Documenti • 26 Maggio 2005

Sentenza 18 ottobre 2002

Consiglio di Stato. Sezione Quinta. Sentenza 18 ottobre 2002: “Difetto di istruttoria del provvedimento comunale di diniego di retrocessione di immobili ex conventuali: accogimento del ricorso”.

REPUBBLICA ITALIANA
IN NOME DEL POPOLO ITALIANO

Il Consiglio di Stato in sede giurisdizionale, Quinta Sezione ha pronunciato la seguente

DECISIONE

sul ricorso in appello n.r. 7271 del 1995, proposto dal sig. Francesco Romano, quale rappresentante pro tempore della Chiesa di S. Antonio nel Comune di Macchiagodena, rappresentato e difeso dagli avvocati Giovanni Romano e Mariella Triscari ed elettivamente domiciliato presso lo studio dell’avv. Stefania Iasonna, in Roma, viale Mazzini, n. 132,

contro

il Comune di Macchiagodena, rappresentato e difeso dall’avv. Arturo Messere e con lui elettivamente domiciliato presso lo studio dell’avv. Vincenzo Mazzei, in Roma, corso Trieste, n. 82,

e nei confronti

del Ministero dell’interno, rappresentato e difeso dall’Avvocatura generale dello Stato, presso la quale è per legge domiciliato, in Roma, via dei Portoghesi, n. 12,

per l’annullamento

della sentenza del Tribunale Amministrativo Regionale del Molise, n. 190/95, pubblicata il 26 luglio 1995.

Visto il ricorso con i relativi allegati;

Visti gli atti di costituzione in giudizio delle parti suindicate;

Viste le memorie prodotte dalle parti a sostegno delle rispettive difese;

Visti gli atti tutti della causa;

Udita, alla pubblica udienza del 7 maggio 2002, la relazione del consigliere Giuseppe Farina ed uditi, altresì, i difensori delle parti, come da verbale d’udienza;

Ritenuto e considerato in fatto e in diritto quanto segue.

FATTO

1. Il ricorso in appello n. 7271 è stato notificato il 29 settembre e 4 ottobre 1995, rispettivamente al Ministero dell’interno ed al Comune di Macchiagodena. È stato depositato il 13 ottobre.

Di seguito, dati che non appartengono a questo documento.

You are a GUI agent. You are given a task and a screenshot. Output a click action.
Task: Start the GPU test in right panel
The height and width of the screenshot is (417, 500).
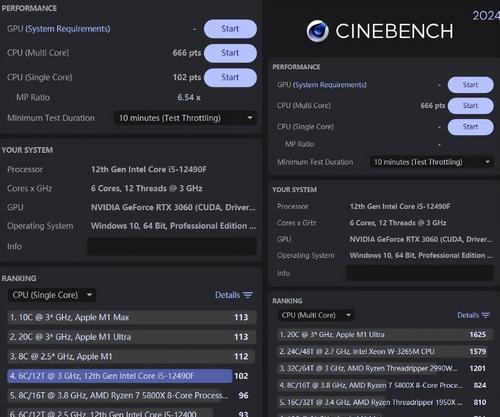coord(470,85)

L’appellante, parroco della Chiesa di S. Antonio, sita nel Comune, chiede la riforma della sentenza indicata in epigrafe, con la quale è stato respinto il suo ricorso per l’annullamento della deliberazione del Consiglio comunale, n. 34 del 27 giugno 1994, recante diniego di retrocessione di congrui locali annessi alla chiesa.

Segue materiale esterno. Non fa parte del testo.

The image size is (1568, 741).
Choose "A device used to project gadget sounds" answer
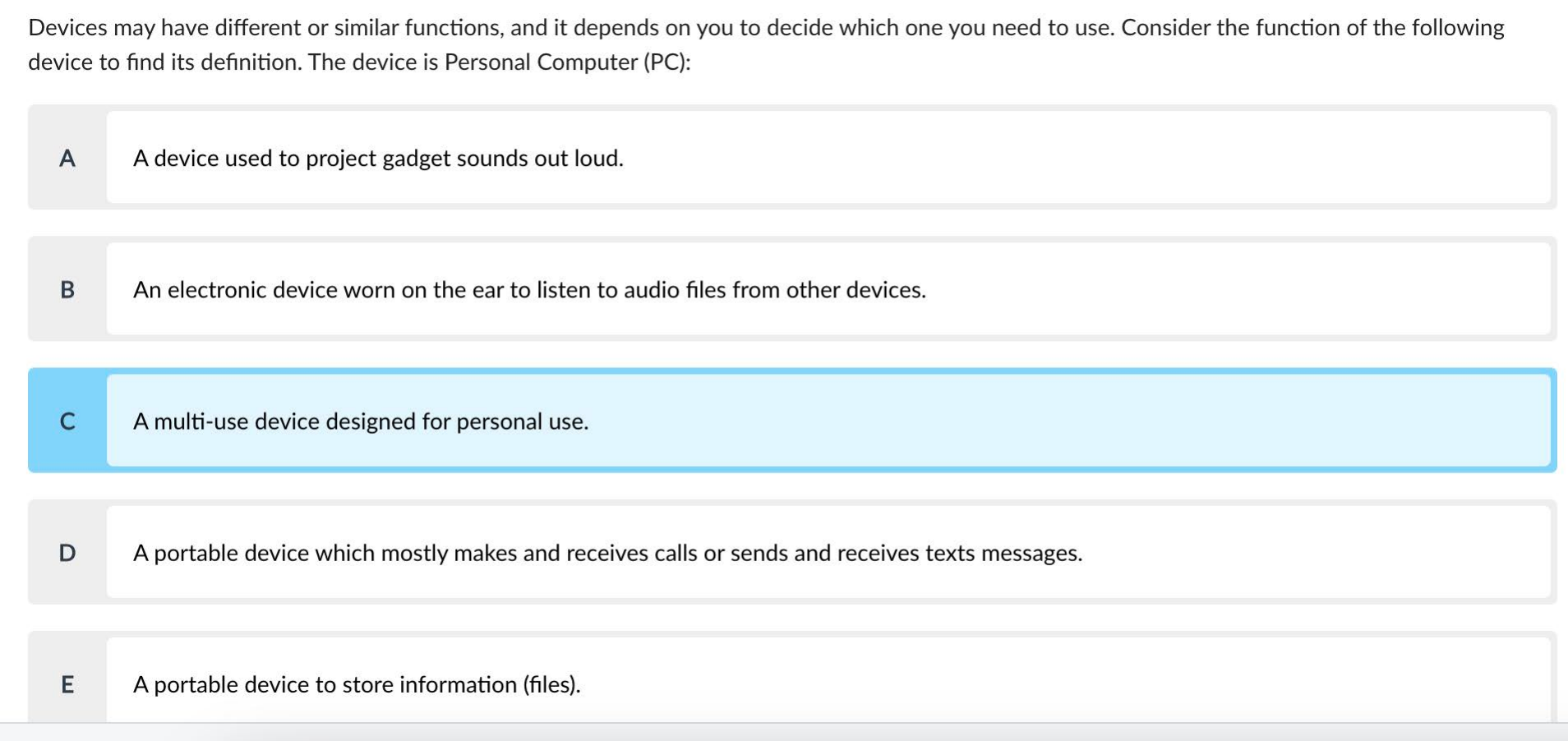(378, 158)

2. Avverso la sentenza e la deliberazione consiliare sono proposte censure di erroneità della prima e, quanto alla seconda, di violazione degli artt. 6 ed 8 della legge 27 maggio 1929, n. 848, sotto il profilo del difetto di istruttoria, di difetto di motivazione e di violazione del giusto procedimento.

Sono stati depositati documenti il 5 aprile 2002 ed una memoria illustrativa il 22 aprile.

3. Il Ministero dell’interno si è costituito il 7 novembre 1995. Non ha prodotto memorie, né documenti.

4. Il Comune di Macchiagodena, con memoria del 2 dicembre 1995, oppone l’infondatezza dell’appello con analitiche argomentazioni.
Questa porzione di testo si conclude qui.